Stygian: Reign of the Old Ones is a tactical role playing video game developed by Cultic Games. 1C Entertainment published it for PCs in 2019. It takes place in a Lovecraftian setting.

== Gameplay ==
In the 1920s, Arkham is transported to an otherworldly location amid the awakening of Cthulhu Mythos deities. In the resulting chaos, organized crime seizes power in the town, a powerful cult dedicated to the Cthulhu Mythos rises, and many of Arkham's inhabitants go insane. Players control a resident who attempts to find answers, following hints left by a figured called the Dismal Man. They can create their own character or use a pre-made character. Backgrounds include Lovecraftian archetypes, such as occultists, scholars, and criminals. Choices players make during character generation affect dialogue and gameplay options. Additional characters can be recruited from among the villagers and Lovecraftian fantasy races.

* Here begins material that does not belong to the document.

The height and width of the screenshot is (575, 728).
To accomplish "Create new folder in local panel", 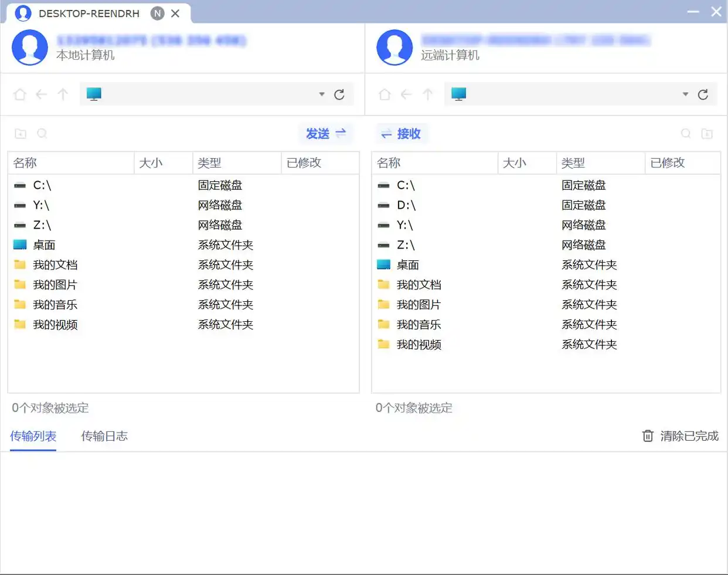I will [x=21, y=134].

Players must manage their characters' emotional and mental stability. Sanity is measured like hit points and can be recovered through various actions, including resting, solving quests, and role-playing. For example, a humanitarian can recover sanity by acting according to their principles and helping others. Angst, which builds up over time due to stressful situations, applies various penalties to characters and changes dialogue options. Running out of sanity ends the game.

Combat is turn-based and tactical and uses a hex grid. Characters suffering from low sanity or angst-related penalties can perform worse in combat, and engaging in combat can raise characters' angst levels. Fighting some creatures can also cause sanity loss. Combats do not have to be fought to the death; players are allowed to exit combat once they have weakened the other side significantly, though they give up some loot.

== Development ==
Developer Cultic Games modeled the gameplay after their favorite role-playing video games, including Fallout, Baldur's Gate, and Planescape Torment. The combat was inspired by Fallout and Heroes of Might and Magic III. Cultic Games successfully funded Stygian: Reign of the Old Ones via Kickstarter in 2016, and 1C Entertainment released the game for Windows, macOS, and Linux on September 26, 2019.

== Reception ==
Stygian: Reign of the Old Ones received positive reviews on Metacritic. RPGamer praised the game's writing, role-playing potential, and complexity, but they criticized the combat, having to manage multiple health scores, and the ending, which they said "feels incredibly rushed". Rock Paper Shotgun praised the game's focus on role-playing and its depiction of Lovecraftian horror. Bloody Disgusting called the combat a poorly-explained chore, but they recommended it to fans of atmospheric and slow-paced role-playing games.